Writing About Brexit: Geoffrey Cox

EdinburghEye on Ko-FiThis was first posted on Facebook on 25th September 2019, with support from my Ko-Fi network. Geoffrey Cox, the Attorney General, who advised Boris Johnson that proroguing Parliament for 5 weeks was legal, had a momentary fit of wtfitis in the Commons today:


Cox:

I would agree with him that parliament has to determine the terms on which we leave, but this parliament has declined three times to pass a withdrawal act, with which the opposition – in relation to the withdrawal act – had absolutely no objection.

Then we now have a wide number of this house setting its face against leaving at all. And when this government draws the only logical inference from that position, which is that it must leave therefore without any deal at all, it still sets its face, denying the electorate the chance of having its say in how this matter should be resolved.

This parliament is a dead parliament. It should no longer sit. It has no moral right to sit on these green benches …

They don’t like to hear it Mr Speaker. Twice they have been asked to let the electorate decide upon whether they should be allowed to sit in their seats, while they block 17.4 million people’s vote. This parliament is a disgrace.

Given the opportunity, since I am asked, let me tell them the truth: they could vote no confidence at any time, but they are too cowardly. They could agree to a motion to allow this house to dissolve but they are too cowardly.

This parliament should have the courage to face the electorate. But it won’t, because so many of them are really all about preventing us leaving the European Union at all.

But the time is coming, the time is coming Mr Speaker, when even these turkeys won’t be able to prevent Christmas.

Cox also said “Yes” when asked if the Government would comply with the Benn Act (the No to No Deal Brexit Act, given Royal Assent in the last hours before Parliament adjourned on Monday 9th September).

If not for the Fixed Term Parliament Act, Boris Johnson could call a general election. But he can’t, because he can’t muster 2/3rds support of the Commons, because no one remotely trusts him to fix the date – and if he wins by a 2/3rds majority, he has that right.

Jeremy Corbyn can call a vote of no-confidence in the Government any time he wants to, but he isn’t, because it is paramount to everyone *except* Boris Johnson & his vulture pals that he doesn’t get to have a general election before 31st October while he could use it to campaign on a platform of “crash out with no deal on 31st October”.

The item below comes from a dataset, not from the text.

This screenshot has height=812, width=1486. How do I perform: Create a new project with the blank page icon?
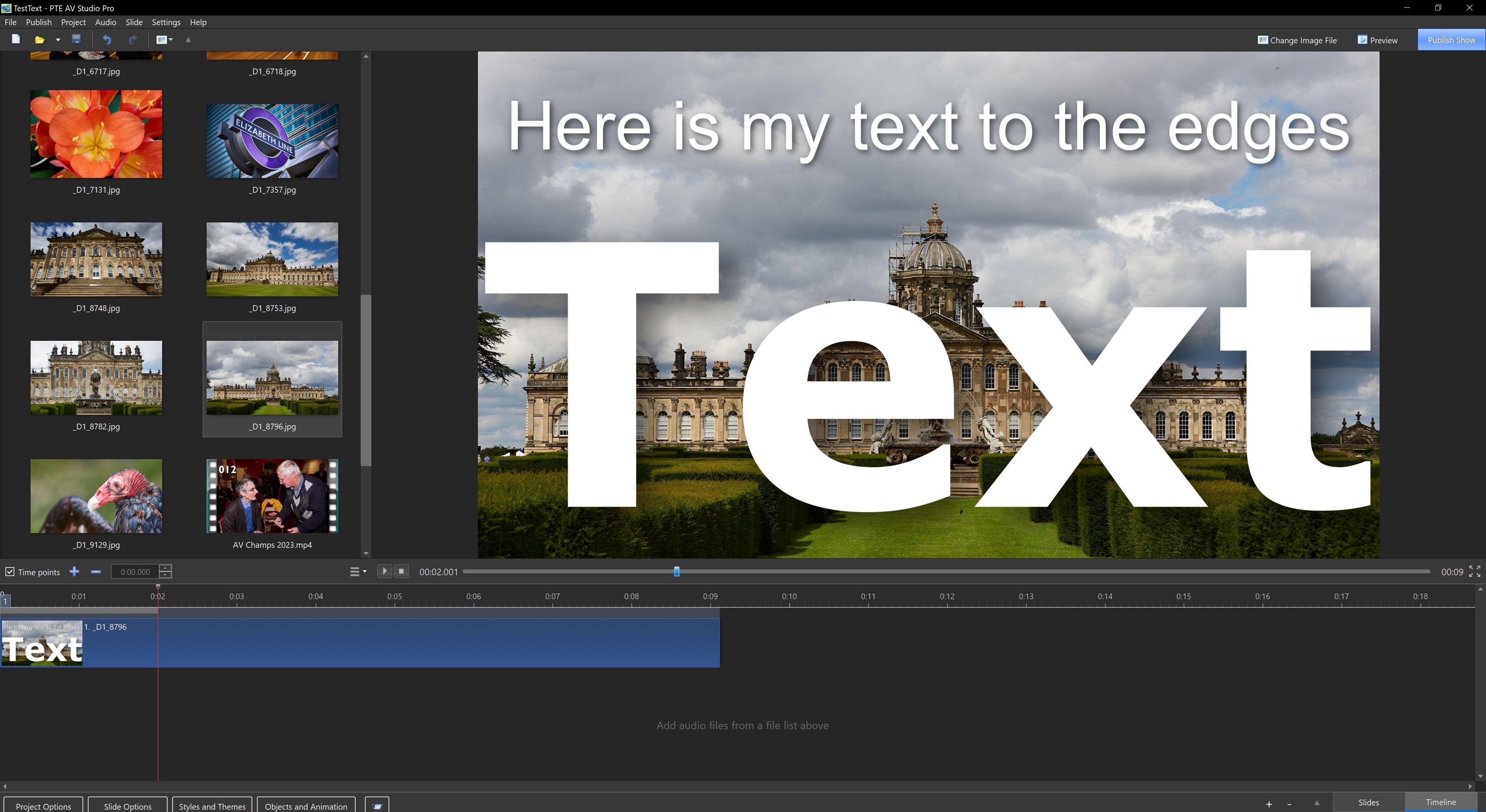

The moment Johnson loses a vote of confidence he becomes a sort of caretaker-PM himself – he is not, says the Cabinet Manual about PMs and government ministers in this kind of situation, allowed to launch any new policy or make any large, binding decisions for the UK or do anything except carry on the country’s necessary business. But this is “by convention”, and I have to admit, having slept on it, that I wouldn’t trust Boris Johnson to be prevented from doing whatever he feels like just because it’s “convention” he shouldn’t.

I don’t see any way he can circumvent the Benn Act, but I wouldn’t call fears that Johnson *might* manage to do so groundless.

If Johnson wins a 2/3rds vote in the Commons for a general election, he can set the date to suit himself *but* he must allow 17 working days between dissolution of Parliament and election day. If he doesn’t, the Electoral Commission would rule the election itself invalid.

What that means for campaigning on a no-deal Brexit platform is that Johnson *has* to win a 2/3rds vote by 4th October at latest – any later than that, and he cannot hold a general election before 31st October.

Johnson can quite licitly prorogue Parliament on 3rd October, in advance of a Queen’s Speech on the 14th. It may look a little self-contradictory, but he won’t care.

The LibDems have mentioned trying to get Boris Johnson to send that extension letter sooner, but he won’t. If he thinks he has found some loophole, we’ll know on 19th October when the letter isn’t sent. This can assuredly be fixed, whatever it is, but I don;t say they’re wrong to hold off having a VONC til after the letter’s sent. That would be 22nd October, probably. Or could be later. But, if 22nd October, the 14 days plus 35 working days required by the Fixed Term Parliament Act takes us to, er: Thursday 26th December – oops, a bank holiday!- also, isn’t there something else going on that week? Okay, Thursday 2nd January – oops, also a bank holiday! In Scotland.

In short, if Corbyn waits til 22nd October to call a vote of no-confidence, the very earliest we can have a general election is January 2020. If the weather looks bad, it may legitimately be postponed til February.